Science journalist Shah looks at the biology and human ecology of migration, a topic overladen these days with all sorts of political shadings.
The child of Indian immigrants, Shah—author of the excellent and ever more timely book Pandemic (2016)—returns with an incisive examination of migration, which she considers a phenomenon both biological and cultural. Many bird species, for example, travel great distances in annual migrations, and a delicate butterfly species with which the author opens her narrative exhibits “a consistent pattern of movement across half of North America.” We have been taught to view such movement as potentially perilous: Invading species arrive, we think, and immediately disturb pristine ecosystems.

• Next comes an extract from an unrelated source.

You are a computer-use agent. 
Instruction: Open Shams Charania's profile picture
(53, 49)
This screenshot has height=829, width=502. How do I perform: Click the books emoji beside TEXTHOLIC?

Even Shah admits that “the idea of migration as a disruptive force has fueled my own work as a journalist.” Yet nothing could be more natural than animals moving in response to changes in environmental conditions. As the author shows, only a tiny fraction of relocated species displace others, an act that is consistent with Darwinian theories of natural selection. “Condemning newcomers as inevitably disruptive,” she writes, pointedly, “blames them for all transgressions committed by 1 percent or less of their members.” When it comes to humans, she writes, the topic becomes more fraught. In a time when humans are increasingly on the move, whether because of political or economic displacement or because their homes are becoming uninhabitable thanks to climate change, politicians such as Donald Trump are using the tiny number of problem-makers, real or potential, to keep the vast majority of law-abiding would-be citizens from making their homes in new lands. This ignores millennia of human movement from one place to the next. Even though “over the long history of life on earth, [migration’s] benefits have outweighed its costs,” nationalists still create xenophobic, incoherent policies, agreeing only that strangers are to be despised.
A scientifically sophisticated, well-considered contribution to the literature of movement and environmental change.